US monetary policy tightens as global growth moderates
In this Perspective Ruth Lea, Economic Adviser to the Arbuthnot Banking Group, discusses the latest Fed decision, against a backdrop of slower global growth:
- As expected, the Federal Open Markets Committee (FOMC) increased the target range for the fed funds rate by 0.25% to 2.25-2.50% at their December meeting. Moreover, the Fed projects a further 0.50% increase in the rate for 2019 and a further 0.25% for 2020.
- Tighter US monetary policy was a major factor behind the significant correction in equity markets in 2018.
- Recent forecasts from the major forecasting groups point to slower growth in 2019, but there are few expectations of recession. The OECD, for example, projects global growth of 3.5% for 2019 after 3.7% in 2018. However, the risks are on the downside. Recent data have tended to disappoint.
- The US-China “trade war” remains a factor undermining confidence and growth, but there have been conciliatory Sino-US sentiments recently and few signs of escalation.

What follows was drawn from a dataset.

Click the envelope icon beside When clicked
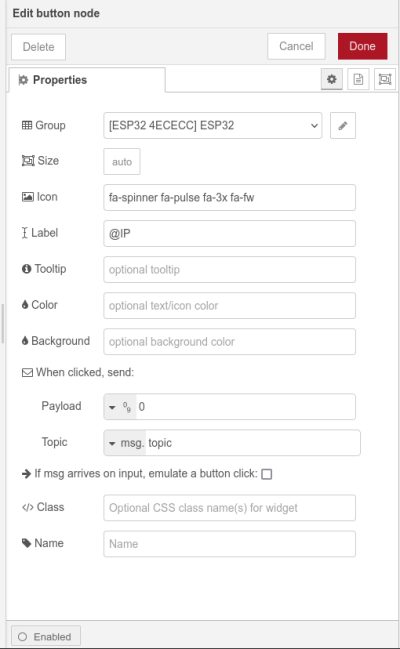400x649 pixels. (27, 373)
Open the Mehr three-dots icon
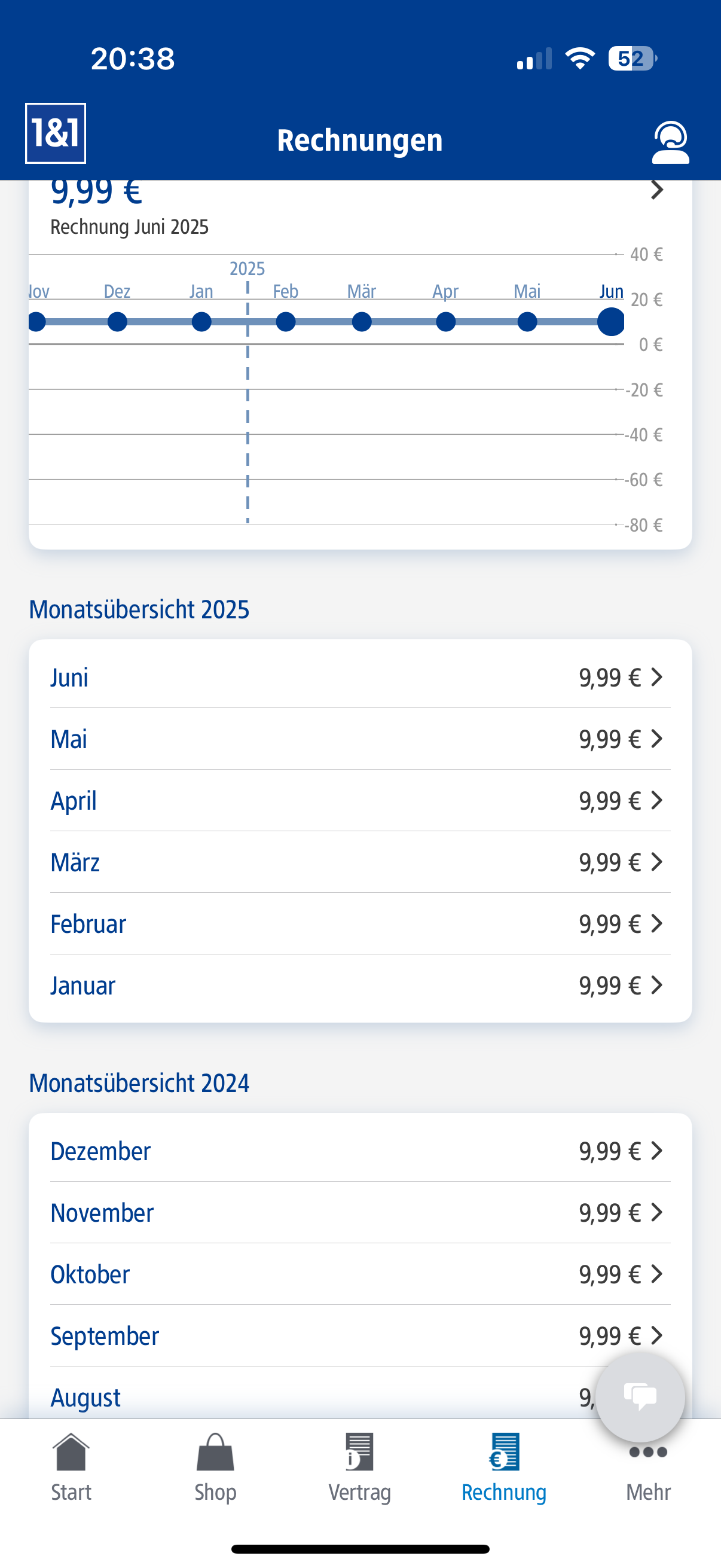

- Slower demand for oil, coupled with plentiful supply, have further undermined oil prices.
UK developments have included:
- The ONS confirmed GDP growth was 0.6% (QOQ) in 2018Q3.
- The deficit on the current account of the balance of payments widened to a worse-than-expected £26.5bn (4.9% of GDP) in 2018Q3.
- Growth in 2018Q4 is expected to be slower than in 2018Q3. However, November’s retail sales were encouragingly buoyant.
- November’s public finances were encouraging after October’s disappointment. There is a good chance that the OBR’s forecast of £25.5bn for public sector net borrowing (PSNB) for FY2018 will be met.
- Consumer prices inflation is subdued (CPI inflation eased to 2.3% in November). It is expected to fall further in coming months, reflecting lower oil prices.
- The housing market remains subdued, with the major weakness in Inner London.
- The MPC left monetary policy unchanged, as expected, at its December meeting.
Brexit developments included:
- The Commons “meaningful vote” on the Withdrawal Agreement is expected to be held in the week beginning 14 January 2019.
- The Commission announced its No Deal Contingency Action Plan. The measures principally covered citizens’ rights, financial services, transport (air and road), and climate policy.
Ruth Lea said, “The Fed’s moves to “normalise” monetary policy, after the ultra-accommodative monetary policy of the Great Recession, are quite appropriate. Economic growth in the US remains robust and the labour market is tight. Moreover, global growth is expected to be reasonable in 2019, albeit slower than in 2018.”